À chacune des stations de pêche effectuées, une donnée GPS est prise, une analyse physico-chimique de l’eau est effectuée, la texture du sol est notée et la liste des plantes présentes est également relevée. Pour chaque espèce de poissons récoltés dans la seine, le nombre d’individus, le poids total et la taille maximale et minimale de chacune sont notés.

 

Ce volet du projet sur les maskinongés a permis de détecter la présence d’alevins et de juvéniles. La synthèse des données a permis de calculer un indice d’abondance du maskinongé.
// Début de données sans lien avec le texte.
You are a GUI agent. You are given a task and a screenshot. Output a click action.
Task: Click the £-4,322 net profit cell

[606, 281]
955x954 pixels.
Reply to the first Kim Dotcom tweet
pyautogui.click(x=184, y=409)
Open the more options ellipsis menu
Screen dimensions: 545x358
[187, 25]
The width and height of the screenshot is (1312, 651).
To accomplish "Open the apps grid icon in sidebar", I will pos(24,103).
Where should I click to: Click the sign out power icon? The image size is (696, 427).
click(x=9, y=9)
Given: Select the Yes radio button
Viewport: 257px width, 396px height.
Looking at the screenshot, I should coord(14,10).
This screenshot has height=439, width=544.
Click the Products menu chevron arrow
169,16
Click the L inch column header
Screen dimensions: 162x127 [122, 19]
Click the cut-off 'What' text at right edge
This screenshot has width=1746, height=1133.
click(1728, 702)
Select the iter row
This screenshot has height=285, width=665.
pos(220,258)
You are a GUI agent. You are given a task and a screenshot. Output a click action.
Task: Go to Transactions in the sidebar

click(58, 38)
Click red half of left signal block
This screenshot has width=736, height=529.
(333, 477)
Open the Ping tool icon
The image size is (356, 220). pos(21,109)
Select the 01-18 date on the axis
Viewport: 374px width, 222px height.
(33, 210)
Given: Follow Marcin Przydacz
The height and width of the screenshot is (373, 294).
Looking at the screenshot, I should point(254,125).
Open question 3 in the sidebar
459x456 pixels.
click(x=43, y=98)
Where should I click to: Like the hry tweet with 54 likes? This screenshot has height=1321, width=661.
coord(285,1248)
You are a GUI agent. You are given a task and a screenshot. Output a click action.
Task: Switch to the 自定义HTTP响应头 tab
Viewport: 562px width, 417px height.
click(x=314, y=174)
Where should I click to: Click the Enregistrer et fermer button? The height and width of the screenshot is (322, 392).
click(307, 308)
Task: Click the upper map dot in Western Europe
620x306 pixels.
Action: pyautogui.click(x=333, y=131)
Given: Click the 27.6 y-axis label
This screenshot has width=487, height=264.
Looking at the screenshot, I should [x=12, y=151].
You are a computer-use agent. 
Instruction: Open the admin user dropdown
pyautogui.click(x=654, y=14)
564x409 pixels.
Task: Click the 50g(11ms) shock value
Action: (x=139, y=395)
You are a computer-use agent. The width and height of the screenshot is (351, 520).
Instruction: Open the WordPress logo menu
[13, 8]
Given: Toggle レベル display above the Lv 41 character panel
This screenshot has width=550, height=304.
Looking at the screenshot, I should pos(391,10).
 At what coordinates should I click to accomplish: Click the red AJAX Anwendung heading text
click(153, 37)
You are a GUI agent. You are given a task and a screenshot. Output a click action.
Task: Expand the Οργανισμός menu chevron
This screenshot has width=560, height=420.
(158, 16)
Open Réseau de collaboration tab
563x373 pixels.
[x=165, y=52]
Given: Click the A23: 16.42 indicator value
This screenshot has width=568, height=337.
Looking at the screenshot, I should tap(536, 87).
Les pêches à la seine ont été reconduites pendant plusieurs années pour avoir un suivi à long terme du stock de maskinongés.

 

Suivi de la population de maskinongés par les données de pêche sportive

Dans le même ordre d’idée que les deux premiers volets du projet, celui-ci vise à effectuer un suivi des maskinongés adultes présents dans le lac Maskinongé et ses tributaires. Une présence importante de maskinongés matures dans le lac pourrait signifier d’une part que les ressources nécessaires à cette espèce sont présentes en quantité suffisante dans le lac, et d’autre part que les alevins des années antérieures ont réussi à bien se développer. Toutefois, si une faible présence d’adultes était notée, cela pourrait s’expliquer par divers facteurs, telles une surpêche ou encore un taux de pollution du lac plutôt élevé, affectant la quantité des ressources nécessaires à leur bon développement et à la survie des différents stades de vie des maskinongés, pour ne nommer que quelques exemples.    

 

C’est donc par l’entremise de pêcheurs sélectionnés parmi les membres de l’APLM (Association des pêcheurs du lac Maskinongé) que le suivi est effectué tout au long de la saison de pêche de l’été 2013. Dans un premier temps, lorsqu’un pêcheur capture un maskinongé, il doit noter la longueur, la circonférence et le poids du poisson. Il peut ensuite déterminer le sexe du poisson ainsi que son emplacement sur le lac, en plus de noter la présence de lésions sur ce dernier. Une fois ces étapes faites, le pêcheur prélève si possible un centimètre carré de la nageoire pelvienne du spécimen pêché, et ce, afin que le MRN effectue un suivi génétique de la population de maskinongés présents dans le lac. Une fois toutes ces étapes faites, la remise à l’eau des poissons est priorisée afin de préserver la population indigène de maskinongés présente dans le lac et ses tributaires. 

 

En résumé, avec le suivi des œufs et des alevins, un suivi des adultes maskinongés est de mise afin de connaître l’état actuel de la population de cette espèce de poissons présente naturellement au lac Maskinongé. Tout comme pour la pêche à la seine, la synthèse des données récoltées par les pêcheurs de l’APLM a permis de calculer un indice d’abondance du maskinongé. Les pêches effectuées par ces pêcheurs ont été reconduites pendant plusieurs années pour avoir un suivi à long terme du stock de maskinongés.